A character who went from sensible to a man who people who knew him before could barely recognize is Guitar. He appears to have completely lost his humanity,what once was a sweet boy who cared about his friends well being is no more. He is now motivated by rage, greed and revenge and according to Pilates he has a “jeweled hatred in his eyes” (210). Guitar doesn’t realize how far he has gone for the sake of “Justice” and that’s the scary part. At the point when compelled to stand up to his own madness, he can’t do it and decides to embrace the madness instead. What he fails to understand is what how far into madness he has gone which would end being the reason behind why he lost himself.
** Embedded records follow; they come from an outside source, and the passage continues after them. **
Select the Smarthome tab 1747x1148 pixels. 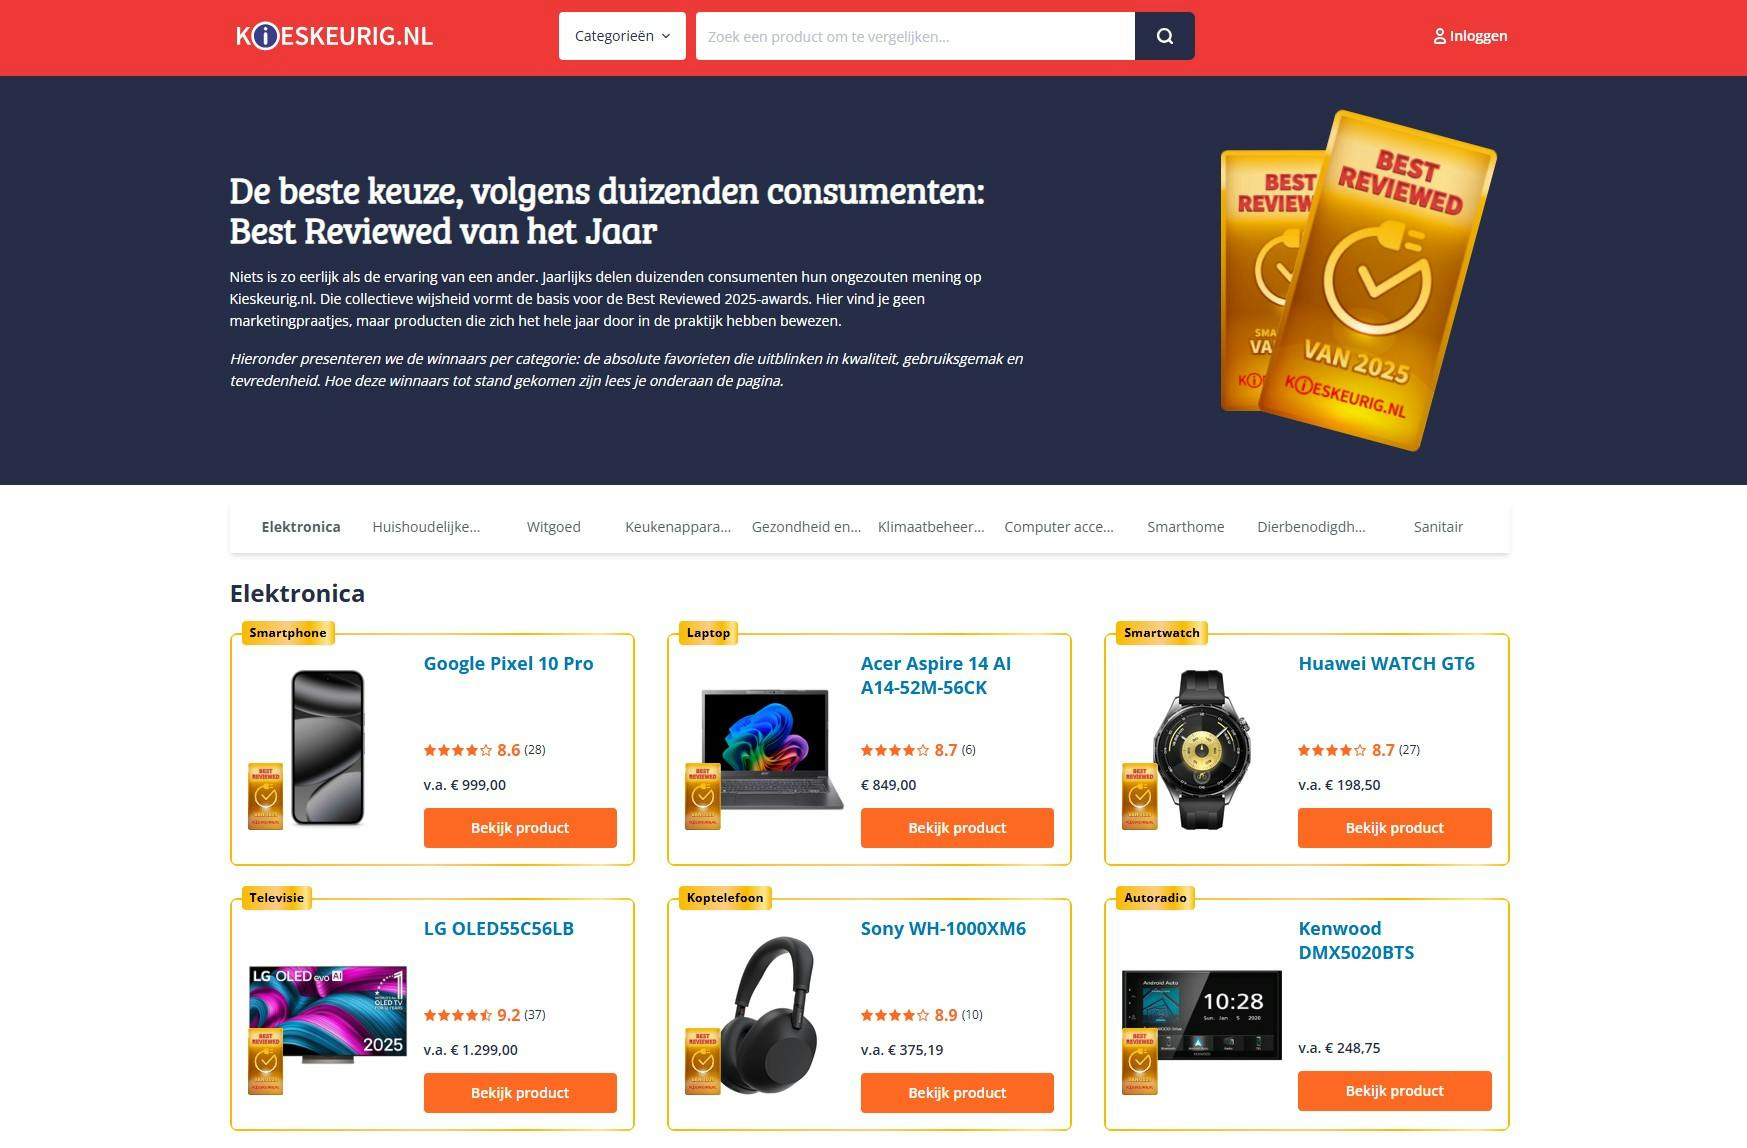click(1185, 527)
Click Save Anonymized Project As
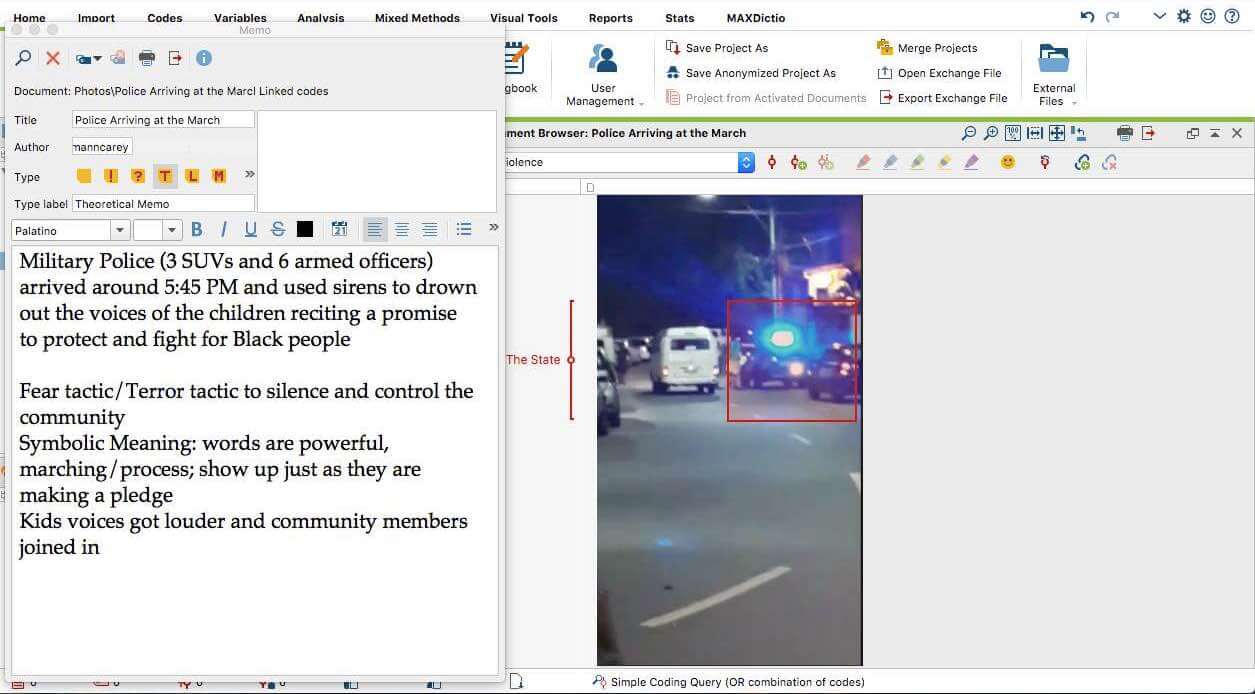 (762, 72)
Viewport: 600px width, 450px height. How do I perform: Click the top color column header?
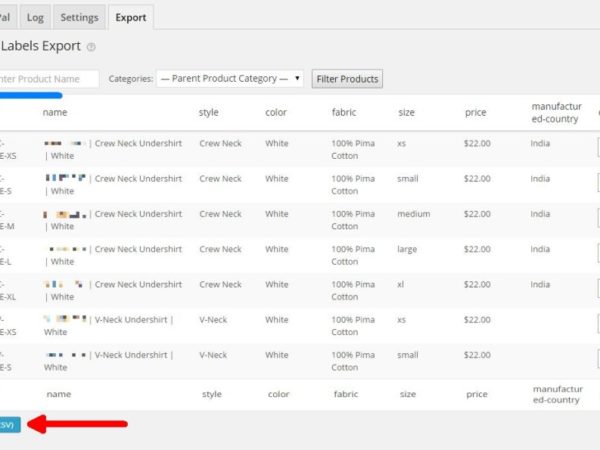(x=276, y=113)
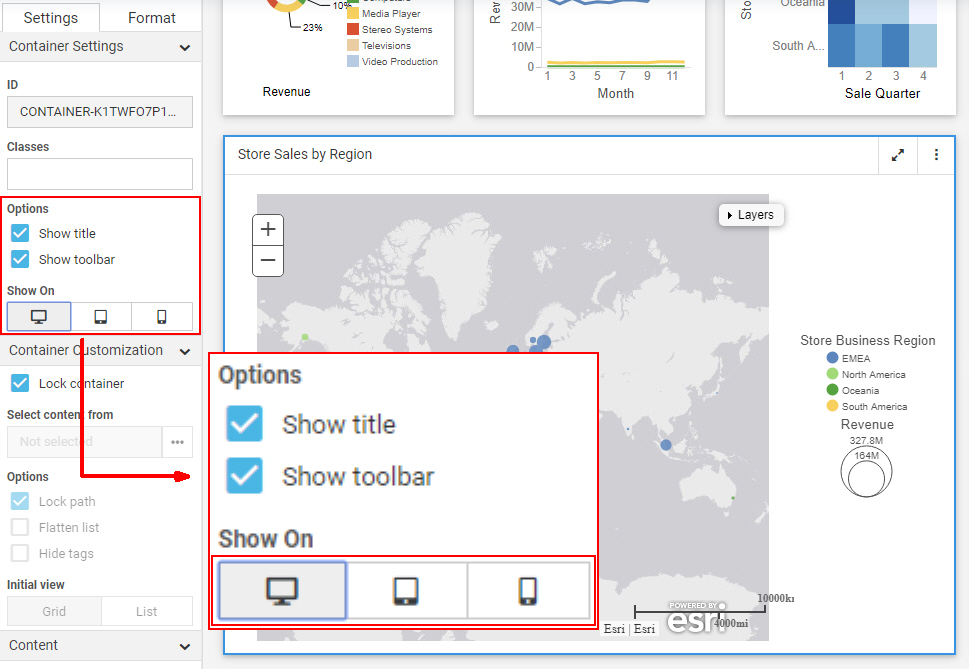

Part II of Morrison’s novel is inspired by Homer’s ancient Greek epic the Odyssey. Much like the Odyssey, in which Odysseus makes his way home after twenty years of warring and traveling, Part II of Song of Solomon describes the hero’s quest to come home. As we learn, even though Milkman was born and grew up in Michigan, his home lies elsewhere—in Pennsylvania and Virginia. Nevertheless, Milkman’s journey follows Odysseus’s and at times Morrison alerts us to this parallel with obvious references. In Homer’s epic, Circe is the enchantress who keeps Odysseus on her island for a year but then helps him on his journey home. Likewise, in Morrison’s novel, Circe points Milkman to Macon Dead I’s birthplace and tells him his grandparents’ original names, thus helping Milkman reach his ancestral home. Critic Sandra Adell gives an alternative explanation of Circe’s role in Song of Solomon. She offers that Circe is also the ancient Greek goddess of the omphalos, or navel. Consequently, argues Adell, Circe acts out her mythical role, her help serving as an umbilical cord that reconnects Milkman with a forgotten past. With Milkman’s past and present now presented to him. His whole view on the world changes and he can finally function in normal society. This is finally the thing he needed to open up his wings and truly start learning how to fly.